This is like a speedrun reunion.
In only two months: They meet, hook up, decide prom queen was the villain who broke them up, Hazel considers up-heaving her entire life to move to NYC, decides she doesn't want to move to NYC because he works too late and is stressed too often based on the two weekends she's spent there with him.
Even more wildly, Gray decides (once Hazel decides NYC is not a place she wants to live and breaks up with him) "actually, peace is wherever Hazel is.
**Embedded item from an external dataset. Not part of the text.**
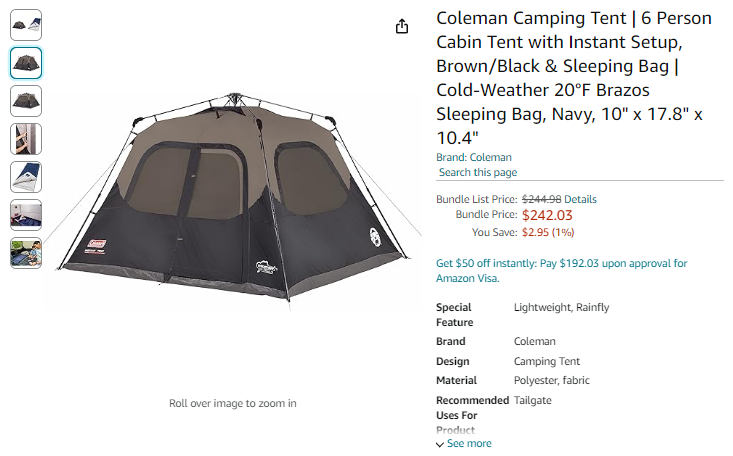Click the main tent product image
This screenshot has height=456, width=733.
pos(233,196)
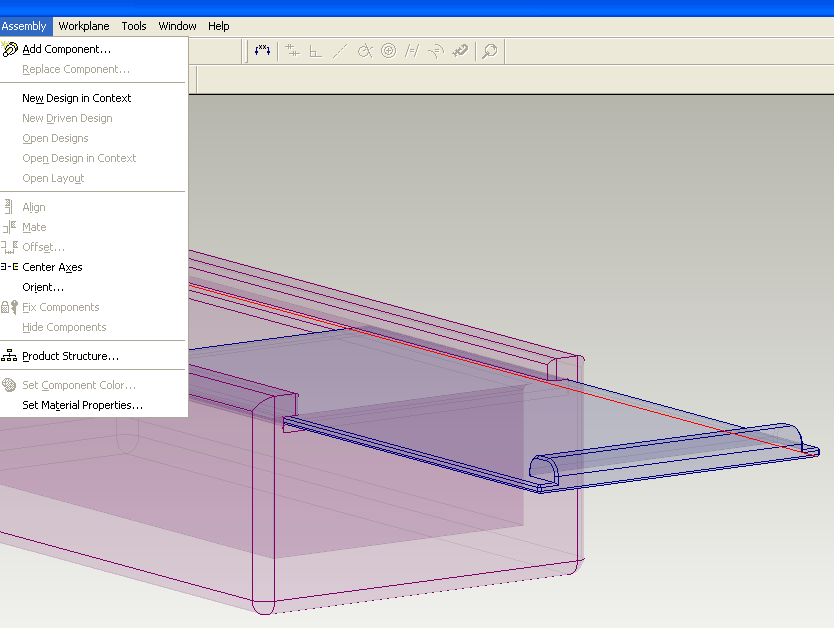Click the magnifier search icon in toolbar

pyautogui.click(x=489, y=51)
I've loved her all my life, I'm going to take a sabbatical from my 500k annual salary job as an investment banker, set up an LLC in a week to do renovation work because the four weeks I spent doing up a house with my two younger brothers was truly eye-opening, and conveniently I'm also going to win a bid with the local Bayshore council (even though he has not a single building to include in a portfolio and his only offering is a house that's not even finished???) to do all the downtown building renovation because I'm the only local business that offers this service (despite the town changing a whole lot in the last ten years??? nobody else thought to do a reno business in an up and coming town in the past ten years????) and I'll move back home to be with her for a happily ever after ending!"
Sorry?? Wild.
If you suspend your disbelief for a majority of the fast-paced decision-making, insta-feelings and the painful miscommunication tropes, it's a decent enough read.
But someone please remove the author's permission to use the word 'juicy'.